Segundo a companhia, essa integração vertical permitirá atender clientes em diferentes estágios da cadeia de valor, reduzindo a dependência global da China no refino e na metalurgia desses insumos estratégicos.
“A Energy Fuels está avançando rapidamente para capturar oportunidades geradoras de valor, diferenciar a empresa em relação aos seus pares e, em última instância, oferecer um valor único aos clientes da cadeia de suprimentos de terras raras fora da China“
Mark Chalmers – CEO da Energy Fuels
Produção estratégica para setores críticos
A planta coreana da ASM é uma das poucas fora da China capazes de produzir metais e ligas de terras raras como neodímio-praseodímio (NdPr), disprósio (Dy) e térbio (Tb), além de ligas magnéticas usadas em motores elétricos e tecnologias avançadas.
Com a aquisição, a Energy Fuels também avança no plano de construir a American Metals Plant (AMP), nos Estados Unidos, com capacidade para produzir até 2 mil toneladas anuais de ligas, usando a tecnologia já validada na Coreia.
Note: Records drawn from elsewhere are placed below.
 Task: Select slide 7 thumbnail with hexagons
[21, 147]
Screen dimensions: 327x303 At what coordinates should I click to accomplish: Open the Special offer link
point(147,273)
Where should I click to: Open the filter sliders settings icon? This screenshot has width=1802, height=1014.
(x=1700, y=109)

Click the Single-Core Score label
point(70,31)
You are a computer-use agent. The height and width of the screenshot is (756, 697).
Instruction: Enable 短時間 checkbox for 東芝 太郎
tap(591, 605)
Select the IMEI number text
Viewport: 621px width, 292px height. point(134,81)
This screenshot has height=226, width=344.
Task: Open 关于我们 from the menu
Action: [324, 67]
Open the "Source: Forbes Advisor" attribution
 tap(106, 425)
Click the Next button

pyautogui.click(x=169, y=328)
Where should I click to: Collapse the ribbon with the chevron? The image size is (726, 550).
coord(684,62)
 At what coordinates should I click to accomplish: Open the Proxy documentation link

“Vemos uma grande oportunidade ao combinar a produção de óxidos nos EUA com a capacidade de fabricação de metais e ligas da ASM, uma das únicas instalações desse tipo fora da China”, destacou Chalmers.
Além dos ativos industriais, a Energy Fuels incorpora o projeto Dubbo da ASM, em Nova Gales do Sul, na Austrália, fortalecendo seu pipeline de desenvolvimento de terras raras. O portfólio já inclui projetos na Austrália, Madagascar e Brasil, que deverão abastecer a expansão da White Mesa Mill.
A meta é atingir uma produção anual de 6 mil toneladas de NdPr, 240 toneladas de disprósio e 66 toneladas de térbio em óxidos.
“O acesso ao projeto Dubbo amplia significativamente nossas oportunidades de crescimento de longo prazo e fortalece nosso portfólio global de recursos minerais”, afirmou o CEO.
Valor para acionistas e próximos passos
A operação atribui à ASM um valor implícito de cerca de A$ 447 milhões (US$ 299 milhões), com expectativa de geração de valor por meio do aumento de margens e ganhos de escala. Após a conclusão, os acionistas da ASM deverão deter aproximadamente 5,8% das ações da Energy Fuels.
O conselho da ASM recomendou unanimemente a aprovação do negócio, que ainda depende do aval de acionistas, órgãos reguladores australianos e da Justiça local. A expectativa é que a transação seja concluída até o fim do primeiro semestre de 2026.